• **Directions**:
Reproduce the rows starting with the line that contains "The width and height of the screenshot is (1249, 643)." and going on through the line that contains "click(x=404, y=454)", leaving out the pictures.

• **Dataset content**:
— Start —

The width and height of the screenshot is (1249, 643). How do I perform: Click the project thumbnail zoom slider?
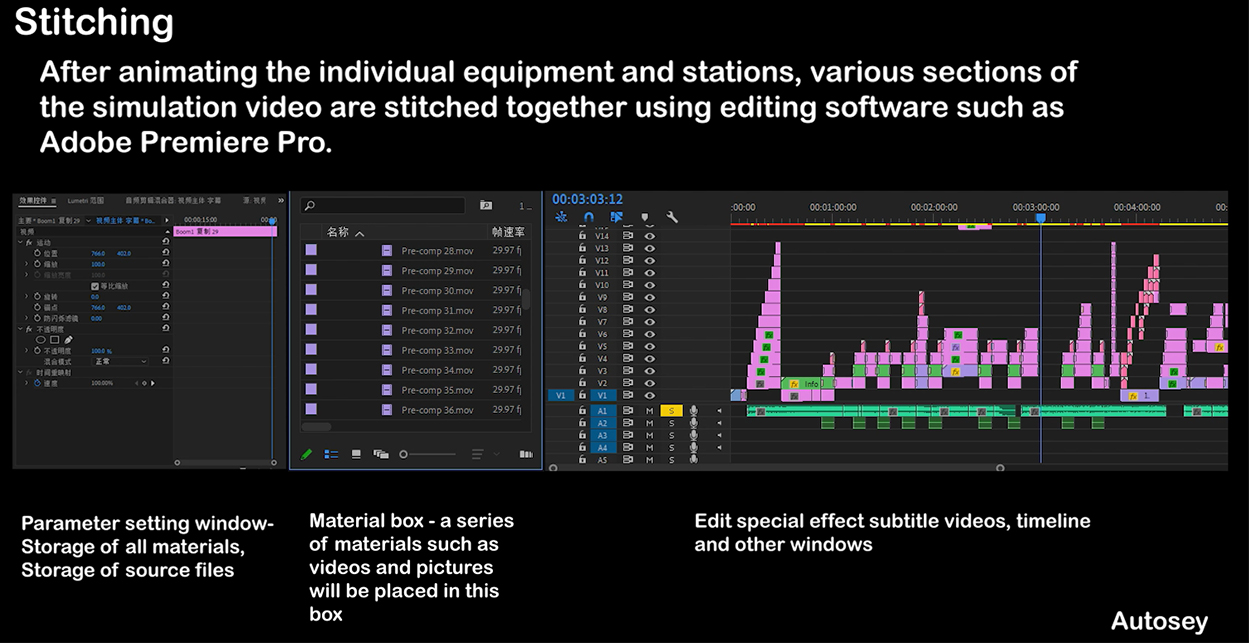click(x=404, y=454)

— End —
— Start —

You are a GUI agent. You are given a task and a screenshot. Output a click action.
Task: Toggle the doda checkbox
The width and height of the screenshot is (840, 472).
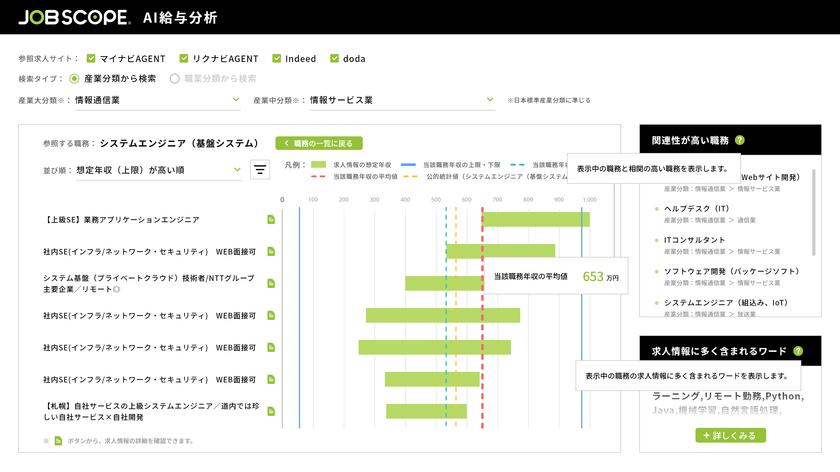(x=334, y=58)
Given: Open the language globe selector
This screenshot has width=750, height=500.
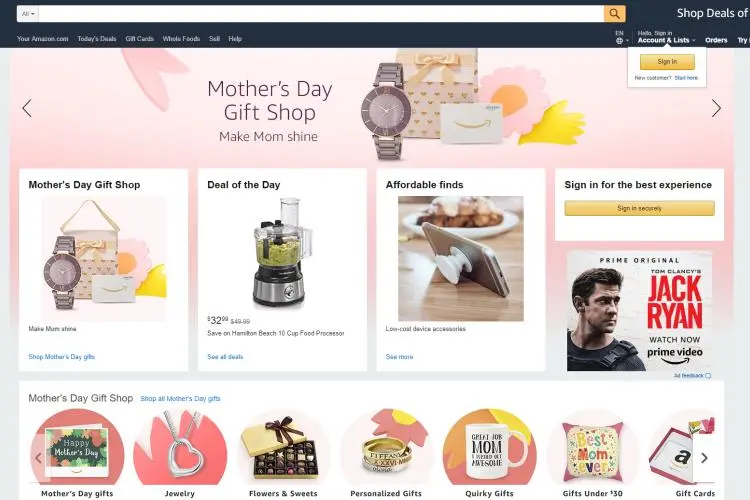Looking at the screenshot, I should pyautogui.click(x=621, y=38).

— End —

• **Written response**:
The width and height of the screenshot is (1249, 643). How do I perform: Click the project thumbnail zoom slider?
click(x=404, y=454)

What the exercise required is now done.